That first single, the Missy Elliott-produced "Everything to Me," entered Billboard's Hot R&B/Hip-Hop Songs chart at No. 61 in early February, and jumped to No. 19 on the most recent list. Other songs the feel-good "Betcha," which samples an Evelyn "Champagne" King beat; and "Just Me," which Monica says has a beat that "rappers can be on, but I'm singing on that track, much like I did before when I sampled LL Cool J's 'Back Seat' track" on her breakthrough single "Don't Take It Personal (Just One of Dem Days)." The album's Ludacris-assisted title track is the theme song for her BET show.

The network will partner in promoting the album.
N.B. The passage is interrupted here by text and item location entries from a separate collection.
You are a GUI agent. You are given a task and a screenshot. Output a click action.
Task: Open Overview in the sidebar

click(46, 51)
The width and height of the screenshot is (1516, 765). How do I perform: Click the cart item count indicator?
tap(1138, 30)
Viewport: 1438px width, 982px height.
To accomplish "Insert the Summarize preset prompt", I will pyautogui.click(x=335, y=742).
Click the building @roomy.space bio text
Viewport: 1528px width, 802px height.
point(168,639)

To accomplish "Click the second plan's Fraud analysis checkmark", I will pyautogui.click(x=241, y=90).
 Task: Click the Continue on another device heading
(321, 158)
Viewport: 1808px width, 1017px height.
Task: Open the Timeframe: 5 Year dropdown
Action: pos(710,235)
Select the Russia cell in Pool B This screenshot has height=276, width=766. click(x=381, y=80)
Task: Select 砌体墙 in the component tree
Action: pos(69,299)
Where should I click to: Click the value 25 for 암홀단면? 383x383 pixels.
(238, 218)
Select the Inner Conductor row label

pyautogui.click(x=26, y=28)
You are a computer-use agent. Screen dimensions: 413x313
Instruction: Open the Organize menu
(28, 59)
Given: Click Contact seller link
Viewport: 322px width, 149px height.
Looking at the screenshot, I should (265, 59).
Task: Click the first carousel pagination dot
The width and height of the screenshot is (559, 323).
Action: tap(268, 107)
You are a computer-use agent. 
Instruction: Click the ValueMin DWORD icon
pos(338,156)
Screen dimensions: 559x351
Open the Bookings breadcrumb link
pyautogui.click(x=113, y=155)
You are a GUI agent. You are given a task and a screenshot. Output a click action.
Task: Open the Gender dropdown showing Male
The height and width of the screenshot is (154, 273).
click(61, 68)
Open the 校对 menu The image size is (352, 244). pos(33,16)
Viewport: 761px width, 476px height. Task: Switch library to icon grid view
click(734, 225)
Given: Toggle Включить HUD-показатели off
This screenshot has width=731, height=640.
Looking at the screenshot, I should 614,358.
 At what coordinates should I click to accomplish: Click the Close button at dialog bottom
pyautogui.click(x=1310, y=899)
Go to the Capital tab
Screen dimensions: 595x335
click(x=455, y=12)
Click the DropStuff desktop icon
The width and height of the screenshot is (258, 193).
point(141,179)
A half-hour special is already in the works as well as some performances, a behind-the-scenes "Access Granted" episode and the premiere of Monica's video on BET. Some late-night and daytime show appearances are being scheduled, and the singer is in talks with BET to join its "106 & Park" tour beginning in April.

In addition, Monica is working on her boys' clothing line, Regions of Rock, which was inspired by her sons. It will be available in department stores by the end of the year.

Aside from the album and the promotion that goes behind it, the fashion line is the only thing Monica has scheduled for 2010. "I'm not a person that believes in planning a lot," she says. "Whatever comes my way, I'll move toward it."